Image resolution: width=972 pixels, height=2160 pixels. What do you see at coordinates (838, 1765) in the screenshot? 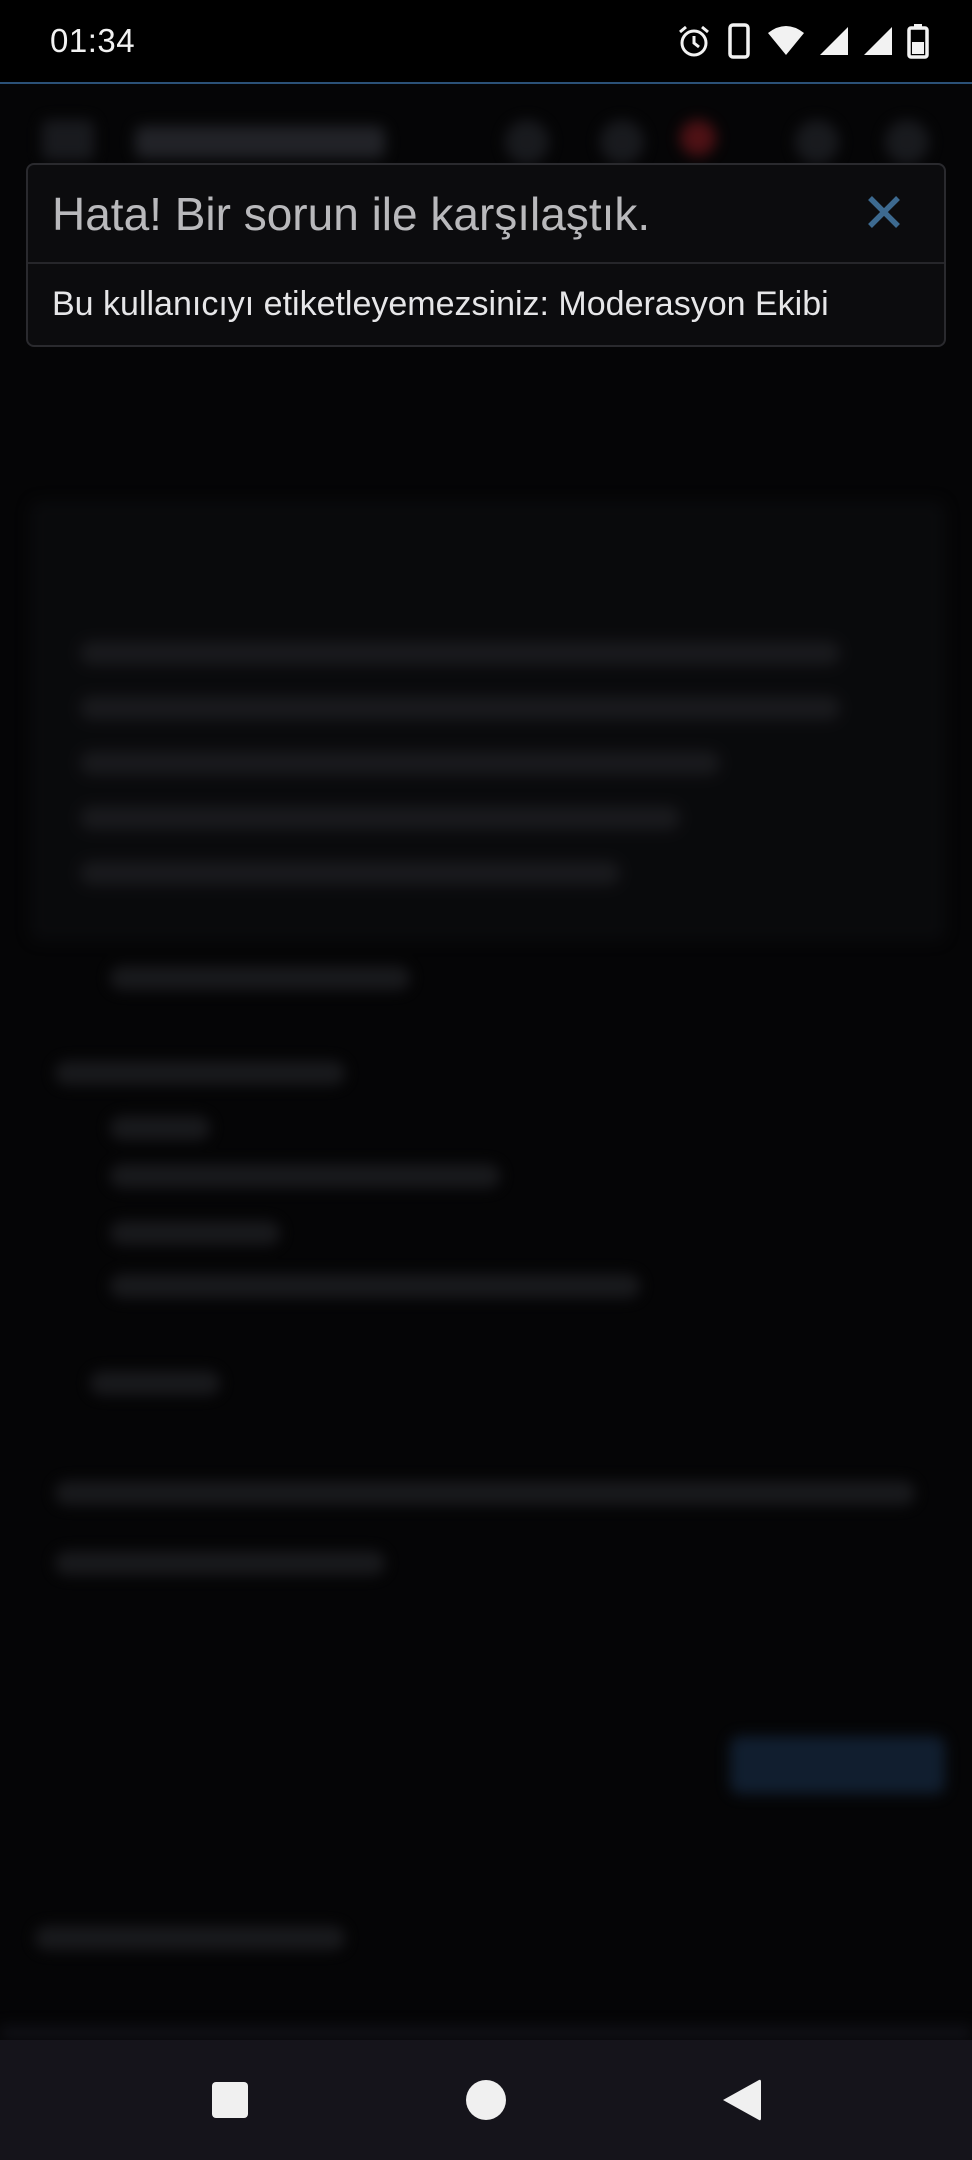
I see `background-button` at bounding box center [838, 1765].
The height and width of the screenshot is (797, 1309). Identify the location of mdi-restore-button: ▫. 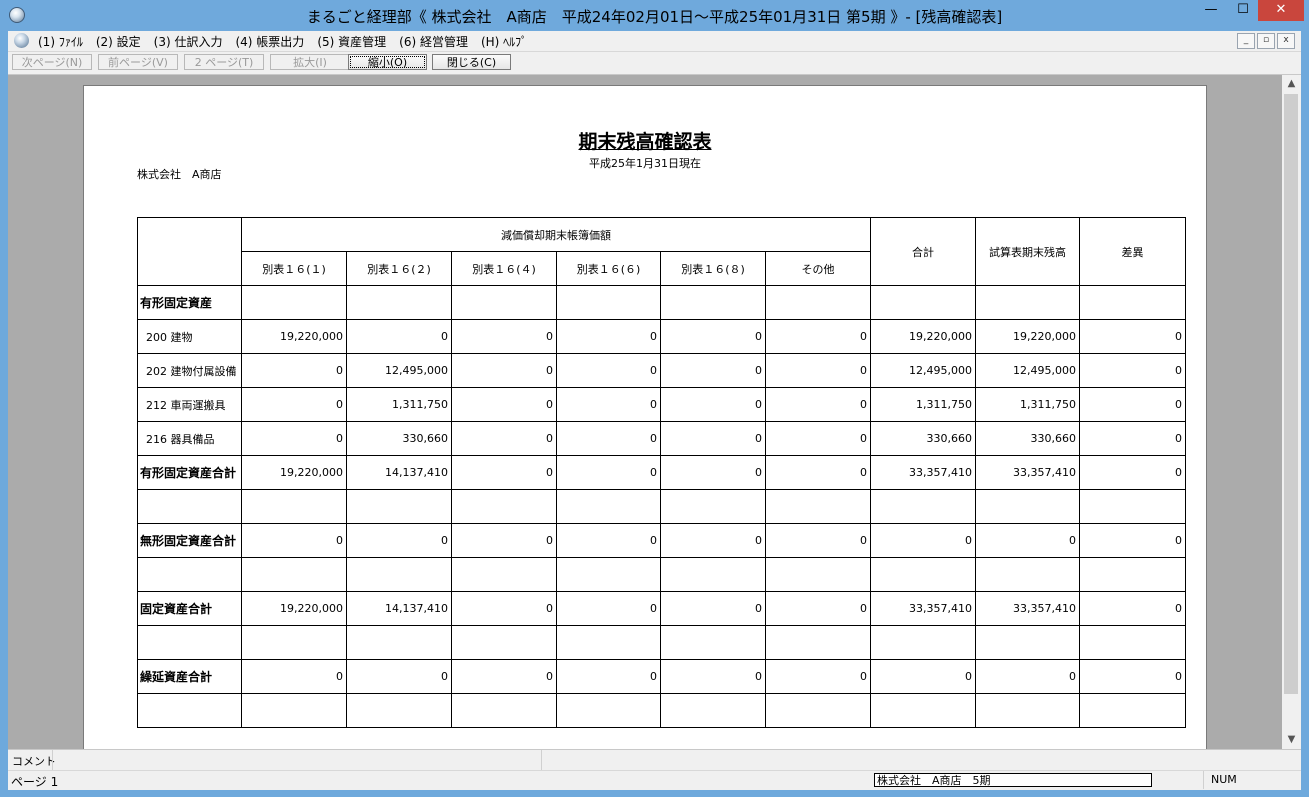
(1266, 41).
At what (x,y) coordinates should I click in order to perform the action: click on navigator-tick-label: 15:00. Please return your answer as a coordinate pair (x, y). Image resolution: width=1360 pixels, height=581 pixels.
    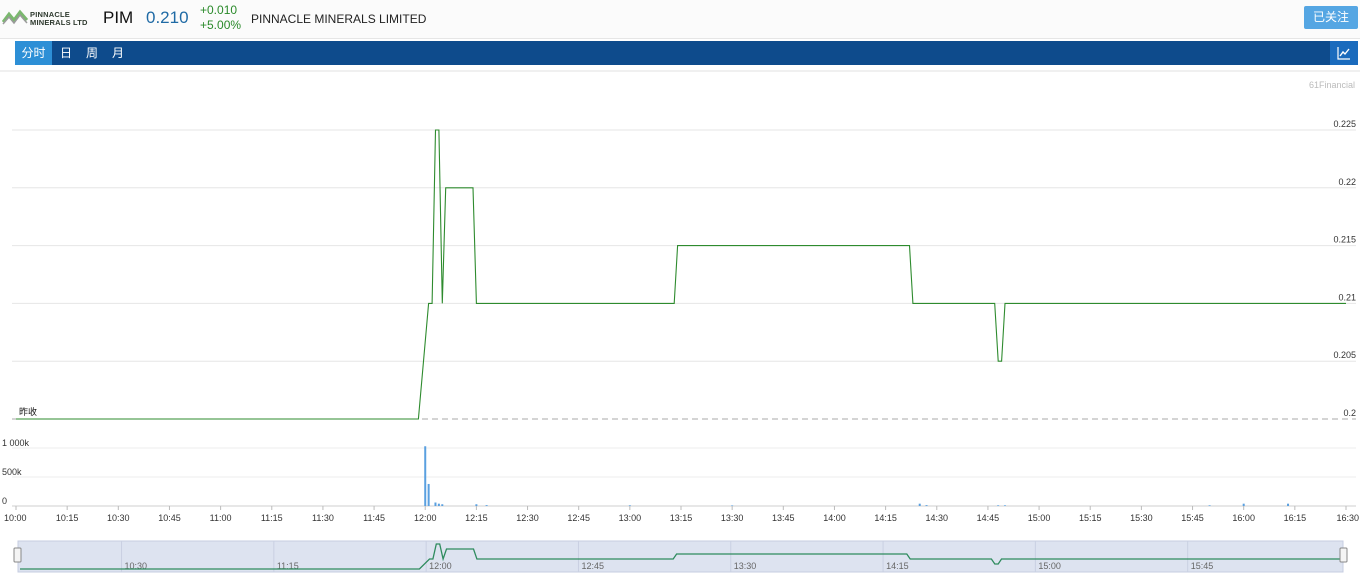
    Looking at the image, I should click on (1050, 566).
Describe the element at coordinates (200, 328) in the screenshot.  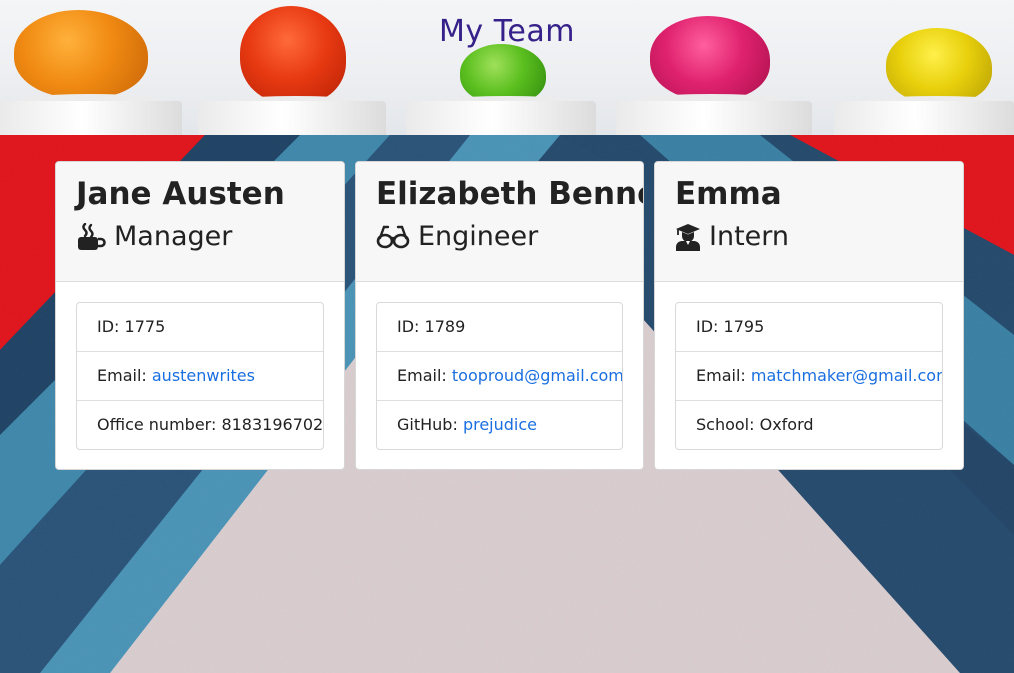
I see `list-item-id: ID: 1775` at that location.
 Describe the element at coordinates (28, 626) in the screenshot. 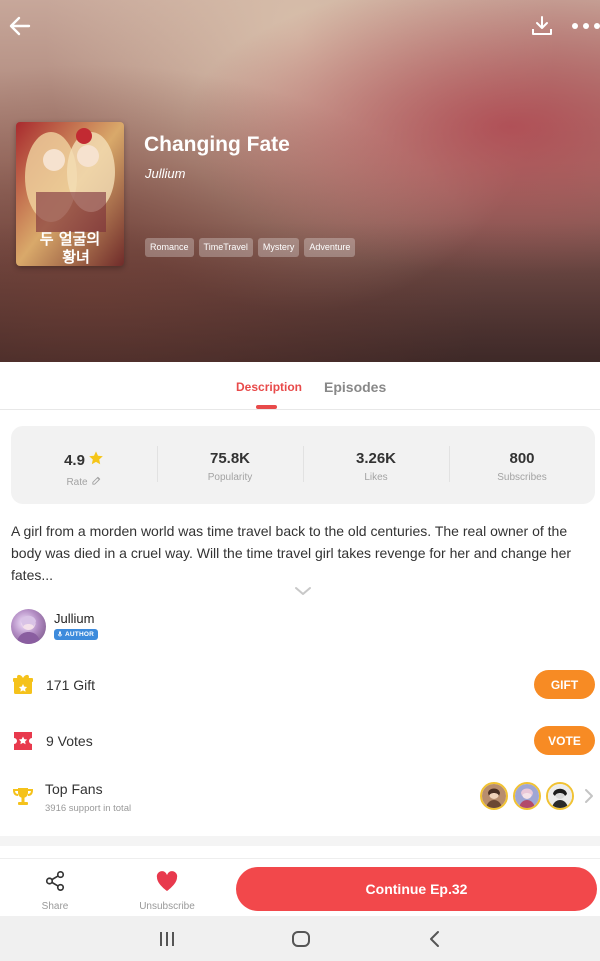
====================
Change every "screenshot" in these lines to "screen capture", leaving the rest untouched. Omit the pictures from your version.

## YOUR SOLUTION
Image resolution: width=972 pixels, height=2160 pixels. What do you see at coordinates (838, 1765) in the screen capture? 
I see `background-button` at bounding box center [838, 1765].
The height and width of the screen capture is (797, 1309). Identify the location of mdi-restore-button: ▫. 
(1266, 41).
At what (x,y) coordinates should I click in order to perform the action: click on navigator-tick-label: 15:00. Please return your answer as a coordinate pair (x, y). Image resolution: width=1360 pixels, height=581 pixels.
    Looking at the image, I should click on (1050, 566).
Describe the element at coordinates (200, 328) in the screen capture.  
I see `list-item-id: ID: 1775` at that location.
 Describe the element at coordinates (28, 626) in the screen capture. 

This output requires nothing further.